**YOUR OBJECTIVE**: Lines with the word "agent" in them are the ones to copy from the records.

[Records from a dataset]
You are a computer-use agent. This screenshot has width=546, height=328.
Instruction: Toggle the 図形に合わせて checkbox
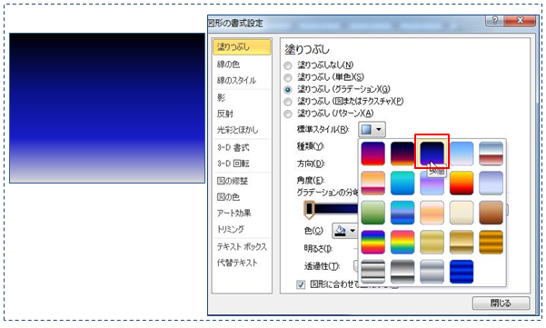point(301,284)
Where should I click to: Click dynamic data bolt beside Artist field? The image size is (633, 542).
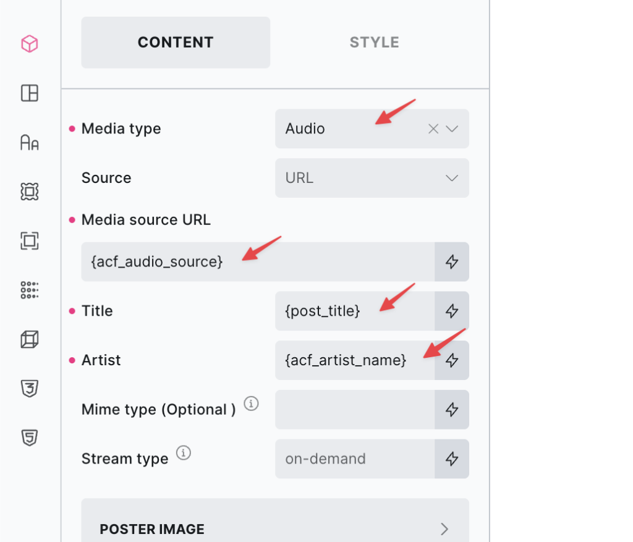coord(452,360)
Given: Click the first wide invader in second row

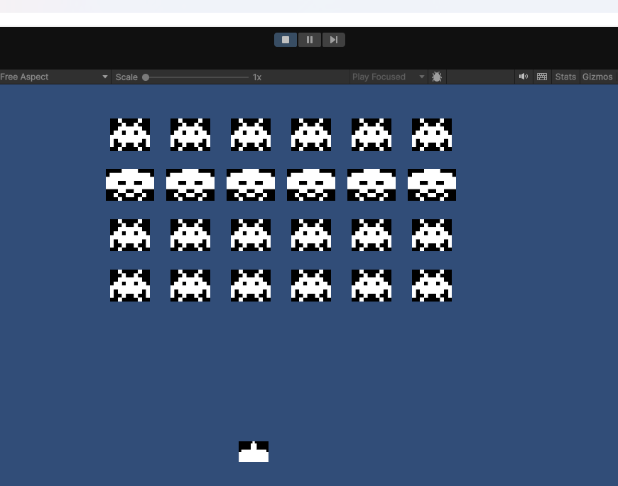Looking at the screenshot, I should pyautogui.click(x=130, y=185).
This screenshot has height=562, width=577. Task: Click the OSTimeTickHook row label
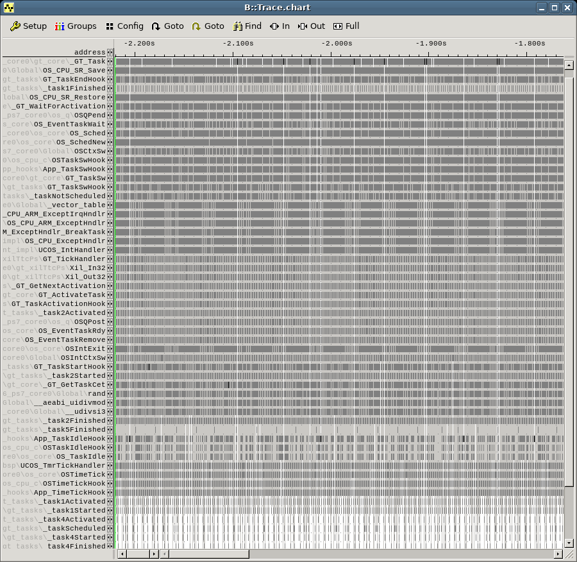[x=75, y=484]
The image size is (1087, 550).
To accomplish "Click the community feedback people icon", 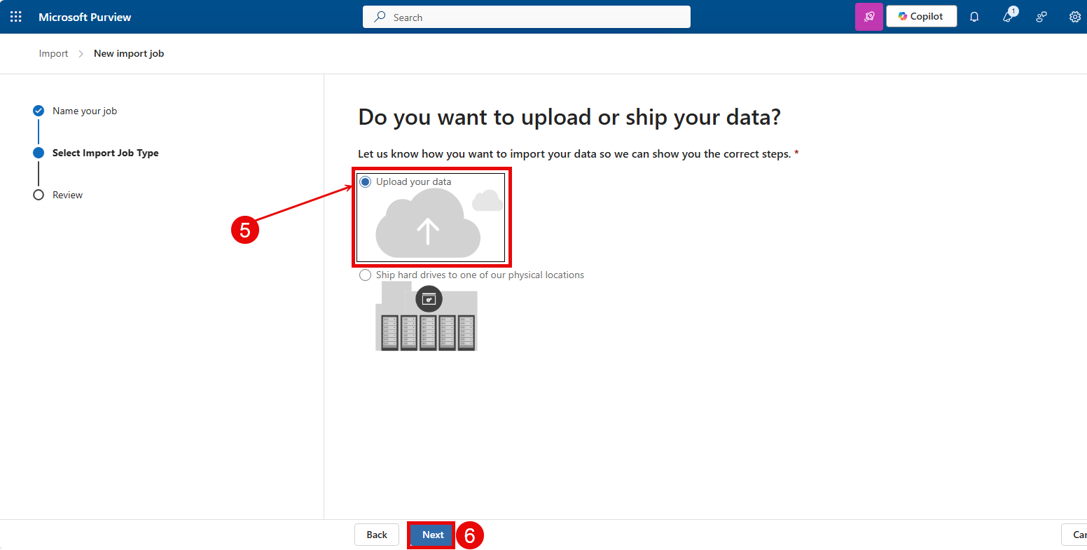I will click(1041, 17).
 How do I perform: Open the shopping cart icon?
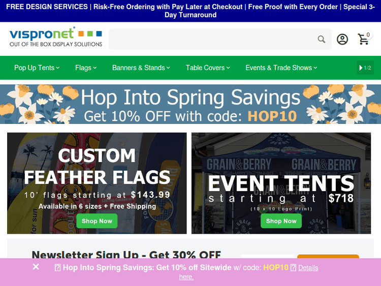364,39
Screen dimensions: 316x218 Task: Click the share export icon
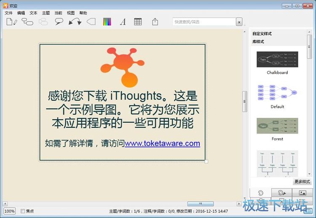click(155, 22)
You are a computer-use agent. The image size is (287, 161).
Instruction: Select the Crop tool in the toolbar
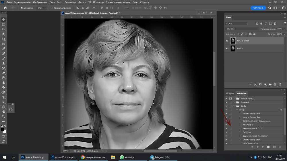4,39
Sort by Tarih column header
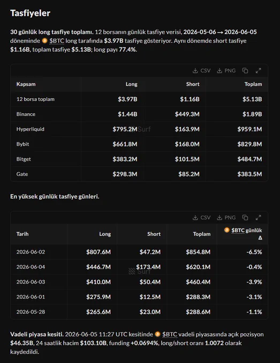 tap(22, 234)
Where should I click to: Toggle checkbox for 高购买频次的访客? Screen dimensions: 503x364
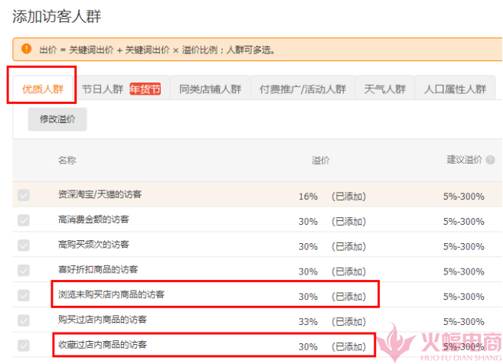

**REPLY TO THE EXERCISE**:
You are a computer-use agent. This screenshot has width=546, height=328.
You are a computer-use agent. The image size is (287, 161).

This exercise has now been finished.